**GOAL**.
Rewrite the data below with each occurrence of "Screen dimensions" changed to "Display size", leaving everything else untouched.

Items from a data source
Start
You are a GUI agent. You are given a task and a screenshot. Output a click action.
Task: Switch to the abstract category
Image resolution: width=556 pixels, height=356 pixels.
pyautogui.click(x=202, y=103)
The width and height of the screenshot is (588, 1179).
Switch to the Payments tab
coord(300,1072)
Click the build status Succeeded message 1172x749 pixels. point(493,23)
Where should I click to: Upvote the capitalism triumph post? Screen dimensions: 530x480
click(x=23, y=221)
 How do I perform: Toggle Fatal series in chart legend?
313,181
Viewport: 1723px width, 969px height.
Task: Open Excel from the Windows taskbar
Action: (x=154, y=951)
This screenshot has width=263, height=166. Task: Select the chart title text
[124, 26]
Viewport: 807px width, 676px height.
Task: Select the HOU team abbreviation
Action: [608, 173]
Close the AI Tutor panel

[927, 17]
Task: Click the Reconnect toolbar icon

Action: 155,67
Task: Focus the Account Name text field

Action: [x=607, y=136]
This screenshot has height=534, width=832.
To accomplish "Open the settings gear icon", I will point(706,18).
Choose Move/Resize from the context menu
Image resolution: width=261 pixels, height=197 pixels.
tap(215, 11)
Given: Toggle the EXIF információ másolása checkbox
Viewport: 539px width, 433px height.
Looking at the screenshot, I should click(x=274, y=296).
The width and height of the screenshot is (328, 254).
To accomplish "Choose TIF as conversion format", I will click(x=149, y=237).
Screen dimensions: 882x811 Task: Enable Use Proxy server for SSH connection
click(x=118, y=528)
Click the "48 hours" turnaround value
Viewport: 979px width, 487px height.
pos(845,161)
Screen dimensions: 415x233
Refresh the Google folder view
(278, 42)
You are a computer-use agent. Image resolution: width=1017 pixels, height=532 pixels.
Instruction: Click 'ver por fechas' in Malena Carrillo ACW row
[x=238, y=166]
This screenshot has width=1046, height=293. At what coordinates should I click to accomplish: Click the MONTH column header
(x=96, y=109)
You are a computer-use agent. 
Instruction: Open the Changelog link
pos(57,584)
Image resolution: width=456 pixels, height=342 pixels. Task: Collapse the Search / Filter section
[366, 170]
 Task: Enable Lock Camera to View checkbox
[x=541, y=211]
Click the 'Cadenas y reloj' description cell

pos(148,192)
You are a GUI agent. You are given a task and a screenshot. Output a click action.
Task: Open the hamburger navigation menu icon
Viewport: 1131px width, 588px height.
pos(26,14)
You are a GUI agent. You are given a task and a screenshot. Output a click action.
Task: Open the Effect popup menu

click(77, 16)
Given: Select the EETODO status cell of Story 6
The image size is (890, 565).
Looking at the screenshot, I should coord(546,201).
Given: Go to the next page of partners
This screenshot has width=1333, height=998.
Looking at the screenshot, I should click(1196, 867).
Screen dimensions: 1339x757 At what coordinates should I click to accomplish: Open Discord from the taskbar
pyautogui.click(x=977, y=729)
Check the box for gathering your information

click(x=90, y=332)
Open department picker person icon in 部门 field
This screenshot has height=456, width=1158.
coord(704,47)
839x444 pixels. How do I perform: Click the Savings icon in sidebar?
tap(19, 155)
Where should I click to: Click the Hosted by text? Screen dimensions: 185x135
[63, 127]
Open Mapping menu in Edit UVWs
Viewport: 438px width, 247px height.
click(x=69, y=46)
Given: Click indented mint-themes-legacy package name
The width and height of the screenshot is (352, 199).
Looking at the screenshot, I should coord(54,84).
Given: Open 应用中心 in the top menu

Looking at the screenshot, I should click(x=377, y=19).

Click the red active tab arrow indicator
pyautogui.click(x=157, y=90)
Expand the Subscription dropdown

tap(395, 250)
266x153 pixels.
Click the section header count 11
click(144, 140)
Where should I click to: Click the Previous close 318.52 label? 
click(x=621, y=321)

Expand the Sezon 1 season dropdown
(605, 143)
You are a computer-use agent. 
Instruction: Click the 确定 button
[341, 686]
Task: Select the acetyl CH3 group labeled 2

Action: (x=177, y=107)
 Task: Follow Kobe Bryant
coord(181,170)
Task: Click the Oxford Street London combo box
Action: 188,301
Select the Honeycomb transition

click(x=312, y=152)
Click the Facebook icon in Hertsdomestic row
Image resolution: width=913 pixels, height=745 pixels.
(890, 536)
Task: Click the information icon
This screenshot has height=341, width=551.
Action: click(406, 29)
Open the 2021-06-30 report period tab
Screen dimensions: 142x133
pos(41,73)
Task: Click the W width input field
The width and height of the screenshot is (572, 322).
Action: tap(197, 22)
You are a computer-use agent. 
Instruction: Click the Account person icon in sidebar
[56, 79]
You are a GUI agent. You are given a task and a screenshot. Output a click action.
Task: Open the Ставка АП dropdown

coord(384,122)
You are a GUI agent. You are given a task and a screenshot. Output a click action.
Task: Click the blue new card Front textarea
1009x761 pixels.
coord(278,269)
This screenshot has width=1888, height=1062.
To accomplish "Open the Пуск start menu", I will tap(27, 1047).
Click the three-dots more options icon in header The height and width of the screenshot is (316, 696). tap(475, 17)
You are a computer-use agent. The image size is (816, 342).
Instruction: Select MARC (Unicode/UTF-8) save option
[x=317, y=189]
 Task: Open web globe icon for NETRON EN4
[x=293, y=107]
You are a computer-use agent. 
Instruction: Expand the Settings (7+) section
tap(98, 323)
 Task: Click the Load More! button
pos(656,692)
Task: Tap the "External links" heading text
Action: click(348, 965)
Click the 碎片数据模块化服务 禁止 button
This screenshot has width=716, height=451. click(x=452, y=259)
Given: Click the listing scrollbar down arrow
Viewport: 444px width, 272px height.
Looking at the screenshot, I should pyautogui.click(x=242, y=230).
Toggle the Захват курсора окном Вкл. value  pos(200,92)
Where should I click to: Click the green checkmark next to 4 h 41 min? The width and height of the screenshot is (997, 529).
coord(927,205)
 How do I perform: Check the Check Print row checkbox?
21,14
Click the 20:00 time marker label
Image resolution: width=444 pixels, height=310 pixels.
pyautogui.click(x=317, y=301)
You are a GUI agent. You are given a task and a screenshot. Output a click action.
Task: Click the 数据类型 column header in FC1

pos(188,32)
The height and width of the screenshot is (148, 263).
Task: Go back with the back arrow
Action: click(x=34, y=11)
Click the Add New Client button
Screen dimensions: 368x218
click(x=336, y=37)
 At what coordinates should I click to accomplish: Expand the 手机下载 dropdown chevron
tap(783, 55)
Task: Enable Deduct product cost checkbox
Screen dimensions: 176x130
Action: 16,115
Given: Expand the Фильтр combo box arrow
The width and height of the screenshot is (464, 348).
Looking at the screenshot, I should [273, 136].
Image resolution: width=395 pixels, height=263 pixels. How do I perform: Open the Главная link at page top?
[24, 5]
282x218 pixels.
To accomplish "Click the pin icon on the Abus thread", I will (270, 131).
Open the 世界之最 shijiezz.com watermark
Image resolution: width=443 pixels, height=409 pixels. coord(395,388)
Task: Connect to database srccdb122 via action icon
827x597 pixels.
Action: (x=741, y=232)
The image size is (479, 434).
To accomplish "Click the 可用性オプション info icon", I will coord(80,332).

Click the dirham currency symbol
End
**RESULT**.
You are a GUI agent. You are given a task and a screenshot. Output a click action.
Task: Switch to the abstract category
Image resolution: width=556 pixels, height=356 pixels.
pyautogui.click(x=202, y=103)
The width and height of the screenshot is (588, 1179).
Switch to the Payments tab
coord(300,1072)
Click the build status Succeeded message 1172x749 pixels. point(493,23)
Where should I click to: Upvote the capitalism triumph post? Display size: 530x480
click(x=23, y=221)
 How do I perform: Toggle Fatal series in chart legend?
313,181
Viewport: 1723px width, 969px height.
Task: Open Excel from the Windows taskbar
Action: (x=154, y=951)
This screenshot has width=263, height=166. Task: Select the chart title text
[124, 26]
Viewport: 807px width, 676px height.
Task: Select the HOU team abbreviation
Action: [608, 173]
Close the AI Tutor panel

[927, 17]
Task: Click the Reconnect toolbar icon

Action: 155,67
Task: Focus the Account Name text field

Action: [x=607, y=136]
This screenshot has height=534, width=832.
To accomplish "Open the settings gear icon", I will point(706,18).
Choose Move/Resize from the context menu
Image resolution: width=261 pixels, height=197 pixels.
tap(215, 11)
Given: Toggle the EXIF információ másolása checkbox
Viewport: 539px width, 433px height.
Looking at the screenshot, I should click(x=274, y=296).
The width and height of the screenshot is (328, 254).
To accomplish "Choose TIF as conversion format", I will click(x=149, y=237).
Display size: 882x811 Task: Enable Use Proxy server for SSH connection
click(x=118, y=528)
Click the "48 hours" turnaround value
Viewport: 979px width, 487px height.
pos(845,161)
Display size: 415x233
Refresh the Google folder view
(278, 42)
You are a computer-use agent. Image resolution: width=1017 pixels, height=532 pixels.
Instruction: Click 'ver por fechas' in Malena Carrillo ACW row
[x=238, y=166]
This screenshot has width=1046, height=293. At what coordinates should I click to accomplish: Click the MONTH column header
(x=96, y=109)
You are a computer-use agent. 
Instruction: Open the Changelog link
pos(57,584)
Image resolution: width=456 pixels, height=342 pixels. Task: Collapse the Search / Filter section
[366, 170]
 Task: Enable Lock Camera to View checkbox
[x=541, y=211]
Click the 'Cadenas y reloj' description cell

pos(148,192)
You are a GUI agent. You are given a task and a screenshot. Output a click action.
Task: Open the hamburger navigation menu icon
Viewport: 1131px width, 588px height.
pos(26,14)
You are a GUI agent. You are given a task and a screenshot. Output a click action.
Task: Open the Effect popup menu

click(77, 16)
Given: Select the EETODO status cell of Story 6
The image size is (890, 565).
Looking at the screenshot, I should coord(546,201).
Given: Go to the next page of partners
This screenshot has width=1333, height=998.
Looking at the screenshot, I should click(1196, 867).
Display size: 1339x757 At what coordinates should I click to accomplish: Open Discord from the taskbar
pyautogui.click(x=977, y=729)
Check the box for gathering your information

click(x=90, y=332)
Open department picker person icon in 部门 field
This screenshot has height=456, width=1158.
coord(704,47)
839x444 pixels. How do I perform: Click the Savings icon in sidebar?
tap(19, 155)
Where should I click to: Click the Hosted by text? Display size: 185x135
[63, 127]
Open Mapping menu in Edit UVWs
Viewport: 438px width, 247px height.
click(x=69, y=46)
Given: Click indented mint-themes-legacy package name
The width and height of the screenshot is (352, 199).
Looking at the screenshot, I should coord(54,84).
Given: Open 应用中心 in the top menu

Looking at the screenshot, I should click(x=377, y=19).

Click the red active tab arrow indicator
pyautogui.click(x=157, y=90)
Expand the Subscription dropdown

tap(395, 250)
266x153 pixels.
Click the section header count 11
click(144, 140)
Where should I click to: Click the Previous close 318.52 label? 
click(x=621, y=321)

Expand the Sezon 1 season dropdown
(605, 143)
You are a computer-use agent. 
Instruction: Click the 确定 button
[341, 686]
Task: Select the acetyl CH3 group labeled 2

Action: (x=177, y=107)
 Task: Follow Kobe Bryant
coord(181,170)
Task: Click the Oxford Street London combo box
Action: 188,301
Select the Honeycomb transition

click(x=312, y=152)
Click the Facebook icon in Hertsdomestic row
Image resolution: width=913 pixels, height=745 pixels.
(890, 536)
Task: Click the information icon
This screenshot has height=341, width=551.
Action: click(406, 29)
Open the 2021-06-30 report period tab
Display size: 142x133
pos(41,73)
Task: Click the W width input field
The width and height of the screenshot is (572, 322).
Action: tap(197, 22)
You are a computer-use agent. 
Instruction: Click the Account person icon in sidebar
[56, 79]
You are a GUI agent. You are given a task and a screenshot. Output a click action.
Task: Open the Ставка АП dropdown

coord(384,122)
You are a GUI agent. You are given a task and a screenshot. Output a click action.
Task: Click the blue new card Front textarea
1009x761 pixels.
coord(278,269)
This screenshot has width=1888, height=1062.
To accomplish "Open the Пуск start menu", I will tap(27, 1047).
Click the three-dots more options icon in header The height and width of the screenshot is (316, 696). tap(475, 17)
You are a computer-use agent. The image size is (816, 342).
Instruction: Select MARC (Unicode/UTF-8) save option
[x=317, y=189]
 Task: Open web globe icon for NETRON EN4
[x=293, y=107]
You are a computer-use agent. 
Instruction: Expand the Settings (7+) section
tap(98, 323)
 Task: Click the Load More! button
pos(656,692)
Task: Tap the "External links" heading text
Action: click(348, 965)
Click the 碎片数据模块化服务 禁止 button
This screenshot has width=716, height=451. click(x=452, y=259)
Given: Click the listing scrollbar down arrow
Viewport: 444px width, 272px height.
Looking at the screenshot, I should pyautogui.click(x=242, y=230).
Toggle the Захват курсора окном Вкл. value  pos(200,92)
Where should I click to: Click the green checkmark next to 4 h 41 min? The width and height of the screenshot is (997, 529).
coord(927,205)
 How do I perform: Check the Check Print row checkbox?
21,14
Click the 20:00 time marker label
Image resolution: width=444 pixels, height=310 pixels.
pyautogui.click(x=317, y=301)
You are a GUI agent. You are given a task and a screenshot. Output a click action.
Task: Click the 数据类型 column header in FC1

pos(188,32)
The height and width of the screenshot is (148, 263).
Task: Go back with the back arrow
Action: click(x=34, y=11)
Click the Add New Client button
Display size: 368x218
click(x=336, y=37)
 At what coordinates should I click to accomplish: Expand the 手机下载 dropdown chevron
tap(783, 55)
Task: Enable Deduct product cost checkbox
Display size: 176x130
Action: 16,115
Given: Expand the Фильтр combo box arrow
The width and height of the screenshot is (464, 348).
Looking at the screenshot, I should [273, 136].
Image resolution: width=395 pixels, height=263 pixels. How do I perform: Open the Главная link at page top?
[24, 5]
282x218 pixels.
To accomplish "Click the pin icon on the Abus thread", I will (270, 131).
Open the 世界之最 shijiezz.com watermark
Image resolution: width=443 pixels, height=409 pixels. coord(395,388)
Task: Connect to database srccdb122 via action icon
827x597 pixels.
Action: (x=741, y=232)
The image size is (479, 434).
To accomplish "Click the 可用性オプション info icon", I will coord(80,332).

Click the dirham currency symbol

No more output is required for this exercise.